We had a few sides with the mains and these didn’t fare any better. The dauphinoise potatoes sounded an absolute winner, but were again, under-seasoned and very, very bland. The green beans were horribly overcooked and mushy (seriously, what kitchen can’t even cook green beans?!), the fries had been stuffed in a pot and were therefore naturally steamed and soggy and the peppercorn sauce that came for the steak was just ok, it just tasted like it could have come from a bottle in all honesty.
After we’d gotten through as much of our poor mains as we could, the server came over and asked how it was. We told her straight that we were pretty disappointed and she tried her best to fight back to us and insisted on bringing the chef over, but we declined. We said we’d speak to the restaurant manager, but apparently, he wasn’t working that night. What fine-dining restaurant, serving seriously expensive food, has a manager who can’t be bothered showing up to a service on a Friday night, when it should be their busiest night? I honestly think whoever is in charge has given up.
A rep from the hotel who covers the whole F&B came up and spoke to us, normally, Courtney and I will have a few bits of constructive advice to help the restaurant improve (and we can proudly say that a majority of the time, small changes get made based on our advice!), but on this occasion I said that the restaurant felt like a lost cause and my main feedback was to shut down the restaurant completely and start from scratch with a new concept. Seriously, it was that bad.
It turns out that the company who brought it out here and attracted Leonardo Di Caprio in its heyday, gave up the lease recently and now the hotel is running it – it’s severely suffering from a lack of leadership and it needs to be addressed promptly or it’ll be gone in weeks – not even months.
We declined the option for dessert and left in a hurry, before the feedback got back to the kitchen; all four of us vowing to never return.
FOOD: 3/15 – Everything under-seasoned, produce didn’t taste fresh, unrendered duck, I could go on. When the best dish is something that’s been thrown on a plate from a packet, you know we have a problem.
SERVICE: 4.5/15 – They tried, but were completely out of their depth to be serving in a fine-dining restaurant, poor menu knowledge, gave out wrong menus initially, nobody knew about the wines and the mains took far too long to arrive. Stop throwing perfectly good bread in the bin as well.

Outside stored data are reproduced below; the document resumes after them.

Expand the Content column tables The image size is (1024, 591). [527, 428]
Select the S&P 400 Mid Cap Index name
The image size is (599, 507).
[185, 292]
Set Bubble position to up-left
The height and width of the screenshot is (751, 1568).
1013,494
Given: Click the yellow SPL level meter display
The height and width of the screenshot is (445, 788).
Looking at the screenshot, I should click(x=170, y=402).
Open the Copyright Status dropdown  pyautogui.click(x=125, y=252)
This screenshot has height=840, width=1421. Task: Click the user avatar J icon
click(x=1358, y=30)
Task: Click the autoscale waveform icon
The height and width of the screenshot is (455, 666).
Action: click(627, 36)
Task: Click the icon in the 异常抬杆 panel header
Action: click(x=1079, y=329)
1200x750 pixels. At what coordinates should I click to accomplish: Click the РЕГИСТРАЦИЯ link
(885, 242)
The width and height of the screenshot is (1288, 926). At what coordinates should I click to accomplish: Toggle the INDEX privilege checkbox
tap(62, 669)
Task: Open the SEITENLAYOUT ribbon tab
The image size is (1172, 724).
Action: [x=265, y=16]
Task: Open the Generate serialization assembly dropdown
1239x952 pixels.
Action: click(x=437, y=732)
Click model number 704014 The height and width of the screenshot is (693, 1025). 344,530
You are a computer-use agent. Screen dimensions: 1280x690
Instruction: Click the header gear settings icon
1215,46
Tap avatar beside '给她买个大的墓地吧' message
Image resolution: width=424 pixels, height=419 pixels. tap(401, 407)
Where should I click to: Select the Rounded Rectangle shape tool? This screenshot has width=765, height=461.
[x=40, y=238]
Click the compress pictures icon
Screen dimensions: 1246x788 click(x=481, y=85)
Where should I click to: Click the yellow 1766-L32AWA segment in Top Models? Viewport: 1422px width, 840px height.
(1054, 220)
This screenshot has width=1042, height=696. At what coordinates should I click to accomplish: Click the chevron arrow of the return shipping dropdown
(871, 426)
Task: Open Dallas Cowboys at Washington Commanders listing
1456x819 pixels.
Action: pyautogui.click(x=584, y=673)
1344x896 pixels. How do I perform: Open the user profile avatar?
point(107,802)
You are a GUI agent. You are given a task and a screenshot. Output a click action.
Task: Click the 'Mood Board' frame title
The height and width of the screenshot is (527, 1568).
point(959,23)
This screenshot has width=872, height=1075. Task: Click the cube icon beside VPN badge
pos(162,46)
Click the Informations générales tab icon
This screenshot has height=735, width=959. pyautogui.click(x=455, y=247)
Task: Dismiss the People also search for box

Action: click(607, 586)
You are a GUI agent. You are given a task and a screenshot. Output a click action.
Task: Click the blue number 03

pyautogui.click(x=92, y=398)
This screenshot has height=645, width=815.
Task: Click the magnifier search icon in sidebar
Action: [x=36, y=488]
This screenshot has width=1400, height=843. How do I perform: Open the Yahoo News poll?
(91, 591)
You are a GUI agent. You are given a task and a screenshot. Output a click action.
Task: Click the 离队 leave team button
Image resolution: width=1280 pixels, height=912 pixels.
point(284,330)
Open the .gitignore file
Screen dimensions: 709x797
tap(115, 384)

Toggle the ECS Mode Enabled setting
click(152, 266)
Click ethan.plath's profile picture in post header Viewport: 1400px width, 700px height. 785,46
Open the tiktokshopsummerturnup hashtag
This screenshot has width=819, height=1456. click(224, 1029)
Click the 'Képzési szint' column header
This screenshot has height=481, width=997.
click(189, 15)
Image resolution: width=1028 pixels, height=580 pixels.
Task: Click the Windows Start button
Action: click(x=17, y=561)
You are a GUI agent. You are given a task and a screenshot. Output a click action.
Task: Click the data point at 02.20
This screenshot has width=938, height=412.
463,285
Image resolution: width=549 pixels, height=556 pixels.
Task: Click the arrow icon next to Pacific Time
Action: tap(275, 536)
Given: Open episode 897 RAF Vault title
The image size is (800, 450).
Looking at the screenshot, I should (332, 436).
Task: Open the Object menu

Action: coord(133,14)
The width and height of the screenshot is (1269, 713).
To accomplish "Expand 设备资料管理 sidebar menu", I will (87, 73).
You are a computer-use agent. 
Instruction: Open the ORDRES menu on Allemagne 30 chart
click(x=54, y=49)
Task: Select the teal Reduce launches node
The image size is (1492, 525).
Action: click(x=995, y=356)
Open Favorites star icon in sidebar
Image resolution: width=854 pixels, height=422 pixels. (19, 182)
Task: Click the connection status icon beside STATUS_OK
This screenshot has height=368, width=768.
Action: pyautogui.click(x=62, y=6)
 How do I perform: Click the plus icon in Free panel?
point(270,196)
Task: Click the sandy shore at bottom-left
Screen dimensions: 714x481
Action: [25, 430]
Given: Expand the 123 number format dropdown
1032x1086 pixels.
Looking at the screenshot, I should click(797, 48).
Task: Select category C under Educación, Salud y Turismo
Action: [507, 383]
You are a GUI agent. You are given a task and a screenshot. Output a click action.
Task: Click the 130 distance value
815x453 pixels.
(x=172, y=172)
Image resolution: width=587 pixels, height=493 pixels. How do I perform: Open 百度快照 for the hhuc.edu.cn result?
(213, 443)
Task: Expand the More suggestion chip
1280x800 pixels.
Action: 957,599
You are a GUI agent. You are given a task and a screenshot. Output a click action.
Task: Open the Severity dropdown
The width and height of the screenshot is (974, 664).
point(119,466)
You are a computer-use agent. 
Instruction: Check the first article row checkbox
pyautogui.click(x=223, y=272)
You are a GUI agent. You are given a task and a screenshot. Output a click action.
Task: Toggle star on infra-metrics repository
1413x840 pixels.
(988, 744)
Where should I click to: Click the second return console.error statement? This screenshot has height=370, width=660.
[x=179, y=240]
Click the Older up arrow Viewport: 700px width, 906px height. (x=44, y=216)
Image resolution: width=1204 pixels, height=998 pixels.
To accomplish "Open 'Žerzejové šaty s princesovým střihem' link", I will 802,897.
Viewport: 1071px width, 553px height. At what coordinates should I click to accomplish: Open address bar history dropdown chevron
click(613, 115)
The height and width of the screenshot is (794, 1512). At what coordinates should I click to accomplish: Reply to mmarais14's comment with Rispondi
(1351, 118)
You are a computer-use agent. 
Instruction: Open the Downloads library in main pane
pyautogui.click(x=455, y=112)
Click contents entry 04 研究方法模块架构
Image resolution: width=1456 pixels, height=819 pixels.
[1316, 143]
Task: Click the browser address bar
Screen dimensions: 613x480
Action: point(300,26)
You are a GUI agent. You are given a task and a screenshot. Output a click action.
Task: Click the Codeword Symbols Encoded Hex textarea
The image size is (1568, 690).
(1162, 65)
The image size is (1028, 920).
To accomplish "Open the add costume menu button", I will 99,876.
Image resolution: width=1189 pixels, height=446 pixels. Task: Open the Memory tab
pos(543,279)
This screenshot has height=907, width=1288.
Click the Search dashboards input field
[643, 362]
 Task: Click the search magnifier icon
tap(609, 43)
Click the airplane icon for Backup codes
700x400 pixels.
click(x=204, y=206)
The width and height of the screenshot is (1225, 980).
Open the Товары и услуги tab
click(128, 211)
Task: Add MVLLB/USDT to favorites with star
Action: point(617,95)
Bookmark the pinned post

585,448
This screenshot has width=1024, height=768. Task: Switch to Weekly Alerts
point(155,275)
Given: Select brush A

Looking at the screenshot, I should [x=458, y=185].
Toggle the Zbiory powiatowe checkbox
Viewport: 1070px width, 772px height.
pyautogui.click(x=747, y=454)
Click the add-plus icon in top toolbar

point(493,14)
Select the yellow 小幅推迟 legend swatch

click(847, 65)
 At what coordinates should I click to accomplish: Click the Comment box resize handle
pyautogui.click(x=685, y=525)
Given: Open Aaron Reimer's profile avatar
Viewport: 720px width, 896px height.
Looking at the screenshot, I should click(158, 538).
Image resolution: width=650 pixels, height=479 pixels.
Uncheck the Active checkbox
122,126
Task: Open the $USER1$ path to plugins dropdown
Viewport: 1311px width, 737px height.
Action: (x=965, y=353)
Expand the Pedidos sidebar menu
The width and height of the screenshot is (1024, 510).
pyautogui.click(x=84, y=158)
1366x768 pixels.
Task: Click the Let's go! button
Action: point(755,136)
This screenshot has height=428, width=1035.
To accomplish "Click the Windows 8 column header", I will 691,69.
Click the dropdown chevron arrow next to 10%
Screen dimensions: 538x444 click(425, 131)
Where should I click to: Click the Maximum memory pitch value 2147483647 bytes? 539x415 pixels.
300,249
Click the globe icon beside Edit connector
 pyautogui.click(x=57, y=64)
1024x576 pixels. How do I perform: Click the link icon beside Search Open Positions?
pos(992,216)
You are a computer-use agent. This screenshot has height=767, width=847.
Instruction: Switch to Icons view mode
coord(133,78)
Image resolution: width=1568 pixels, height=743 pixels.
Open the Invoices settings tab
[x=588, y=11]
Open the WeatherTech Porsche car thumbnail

DRINKS SELECTION: 1.5/5 – When we got the correct menus, it looked an above-average selection – shame none of it was available! The house wine was abysmal.
AMBIANCE: 2/5 – The restaurant had one set of diners dining at the same time of us and one couple sat down just as we were leaving. There was a singer going around the bar, but she didn’t really captivate us. The views are nice though?
DESIGN: 2/5 – So, so cheaply fitted out. The fake wall looked horrendous and the ceiling just looks like it was forgotten about. The layout was ok though.
VALUE: 1/5 – It was pretty dreadful across the board so there’s no way it offers any decent value for money.
TOTAL: 14/50 – An absolute disaster. I’ve never seen a restaurant fail so badly in so many different areas. There is no way in its current form it is going to survive with places like LPM and La Serre around, so they need to do something drastic and do it fast.